*Saved entries:*
=-=-=-=-=
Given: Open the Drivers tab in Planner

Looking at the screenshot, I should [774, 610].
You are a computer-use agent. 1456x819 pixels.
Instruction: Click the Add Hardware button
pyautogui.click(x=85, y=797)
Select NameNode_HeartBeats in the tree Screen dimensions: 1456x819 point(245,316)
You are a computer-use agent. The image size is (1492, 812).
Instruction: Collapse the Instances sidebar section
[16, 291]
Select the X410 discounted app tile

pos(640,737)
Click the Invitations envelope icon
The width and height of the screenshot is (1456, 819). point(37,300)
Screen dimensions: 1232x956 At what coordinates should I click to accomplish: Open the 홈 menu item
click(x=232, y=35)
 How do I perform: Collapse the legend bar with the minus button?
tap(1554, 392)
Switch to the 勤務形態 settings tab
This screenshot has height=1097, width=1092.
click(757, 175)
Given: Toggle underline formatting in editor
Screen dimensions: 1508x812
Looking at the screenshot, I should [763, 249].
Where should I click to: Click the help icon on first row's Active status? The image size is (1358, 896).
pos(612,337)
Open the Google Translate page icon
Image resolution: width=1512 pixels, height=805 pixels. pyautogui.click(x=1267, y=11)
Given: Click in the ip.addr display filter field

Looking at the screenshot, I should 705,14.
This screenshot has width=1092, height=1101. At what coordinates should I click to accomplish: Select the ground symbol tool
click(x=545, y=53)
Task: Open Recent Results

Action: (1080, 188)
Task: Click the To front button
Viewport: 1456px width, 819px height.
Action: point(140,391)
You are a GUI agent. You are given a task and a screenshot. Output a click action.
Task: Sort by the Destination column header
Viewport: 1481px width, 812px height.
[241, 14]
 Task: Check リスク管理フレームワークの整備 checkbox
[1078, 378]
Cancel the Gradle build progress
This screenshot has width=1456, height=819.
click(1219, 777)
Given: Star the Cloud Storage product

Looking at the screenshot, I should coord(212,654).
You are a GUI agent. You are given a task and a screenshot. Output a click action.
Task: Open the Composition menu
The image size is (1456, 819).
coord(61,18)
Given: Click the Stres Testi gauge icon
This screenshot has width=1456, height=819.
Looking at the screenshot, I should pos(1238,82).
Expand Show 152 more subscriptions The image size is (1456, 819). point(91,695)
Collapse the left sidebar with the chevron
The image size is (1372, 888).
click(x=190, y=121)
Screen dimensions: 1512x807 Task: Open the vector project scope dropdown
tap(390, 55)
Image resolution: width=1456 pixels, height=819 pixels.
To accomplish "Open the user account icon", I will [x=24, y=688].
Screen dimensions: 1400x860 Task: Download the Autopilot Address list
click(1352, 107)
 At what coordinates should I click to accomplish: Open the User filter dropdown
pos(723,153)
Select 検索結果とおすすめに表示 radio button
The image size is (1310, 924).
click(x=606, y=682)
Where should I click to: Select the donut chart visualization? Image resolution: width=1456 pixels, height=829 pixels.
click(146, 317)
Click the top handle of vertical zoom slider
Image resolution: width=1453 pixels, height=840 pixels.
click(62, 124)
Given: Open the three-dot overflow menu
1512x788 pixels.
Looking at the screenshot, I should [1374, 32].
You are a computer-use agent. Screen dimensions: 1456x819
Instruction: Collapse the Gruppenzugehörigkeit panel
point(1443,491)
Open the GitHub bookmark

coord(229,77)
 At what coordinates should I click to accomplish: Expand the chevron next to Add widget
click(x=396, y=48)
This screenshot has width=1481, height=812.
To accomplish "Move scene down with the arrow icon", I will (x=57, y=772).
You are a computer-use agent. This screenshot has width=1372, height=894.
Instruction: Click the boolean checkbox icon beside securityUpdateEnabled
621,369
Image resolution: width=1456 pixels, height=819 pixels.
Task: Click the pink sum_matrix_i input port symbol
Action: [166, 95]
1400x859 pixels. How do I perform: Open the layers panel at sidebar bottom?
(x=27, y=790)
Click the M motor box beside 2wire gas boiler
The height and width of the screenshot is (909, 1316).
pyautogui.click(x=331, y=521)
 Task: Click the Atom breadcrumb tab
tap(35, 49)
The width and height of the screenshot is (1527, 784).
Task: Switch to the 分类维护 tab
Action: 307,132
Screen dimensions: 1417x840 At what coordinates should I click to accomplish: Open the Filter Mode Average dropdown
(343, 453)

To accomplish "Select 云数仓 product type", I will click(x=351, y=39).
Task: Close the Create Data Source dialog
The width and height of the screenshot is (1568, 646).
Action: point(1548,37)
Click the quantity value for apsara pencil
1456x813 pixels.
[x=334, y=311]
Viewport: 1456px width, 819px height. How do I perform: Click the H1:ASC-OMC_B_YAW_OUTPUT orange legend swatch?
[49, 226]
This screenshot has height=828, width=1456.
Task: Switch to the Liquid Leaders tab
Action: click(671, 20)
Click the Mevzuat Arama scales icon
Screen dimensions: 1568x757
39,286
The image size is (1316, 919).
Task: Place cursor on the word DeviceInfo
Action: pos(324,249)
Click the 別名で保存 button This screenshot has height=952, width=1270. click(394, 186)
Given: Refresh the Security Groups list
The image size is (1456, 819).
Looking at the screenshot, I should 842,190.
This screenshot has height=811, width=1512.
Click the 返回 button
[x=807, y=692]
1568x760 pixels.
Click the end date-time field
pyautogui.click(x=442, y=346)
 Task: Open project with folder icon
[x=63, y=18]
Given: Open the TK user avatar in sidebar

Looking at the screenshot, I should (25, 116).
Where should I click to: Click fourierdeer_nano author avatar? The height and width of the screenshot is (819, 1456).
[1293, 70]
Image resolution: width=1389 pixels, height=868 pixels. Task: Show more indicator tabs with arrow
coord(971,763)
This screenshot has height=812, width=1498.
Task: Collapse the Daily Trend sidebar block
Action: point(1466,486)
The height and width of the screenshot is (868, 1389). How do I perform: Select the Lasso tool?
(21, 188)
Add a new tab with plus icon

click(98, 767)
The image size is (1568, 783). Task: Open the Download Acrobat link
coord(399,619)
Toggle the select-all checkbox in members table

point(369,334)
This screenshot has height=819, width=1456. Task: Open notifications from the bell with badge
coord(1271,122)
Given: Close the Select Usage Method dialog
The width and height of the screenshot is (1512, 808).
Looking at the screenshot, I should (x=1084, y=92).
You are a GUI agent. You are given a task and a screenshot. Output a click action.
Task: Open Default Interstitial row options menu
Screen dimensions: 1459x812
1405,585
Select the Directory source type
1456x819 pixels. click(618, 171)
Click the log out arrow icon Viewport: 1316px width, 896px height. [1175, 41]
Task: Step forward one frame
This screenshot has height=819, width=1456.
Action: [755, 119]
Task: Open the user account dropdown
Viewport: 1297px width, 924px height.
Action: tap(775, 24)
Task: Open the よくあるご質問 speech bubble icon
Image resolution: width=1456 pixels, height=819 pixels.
=-=-=-=-=
*WHAT IS EXPECTED:*
Look through the entries and find each line that has the string "computer". Copy those lines.

*YOUR SOLUTION:*
You are a computer-use agent. 1456x819 pixels.
You are a computer-use agent. The image size is (1492, 812).
You are a computer-use agent. Screen dimensions: 1456x819
You are a computer-use agent. This screenshot has width=1372, height=894.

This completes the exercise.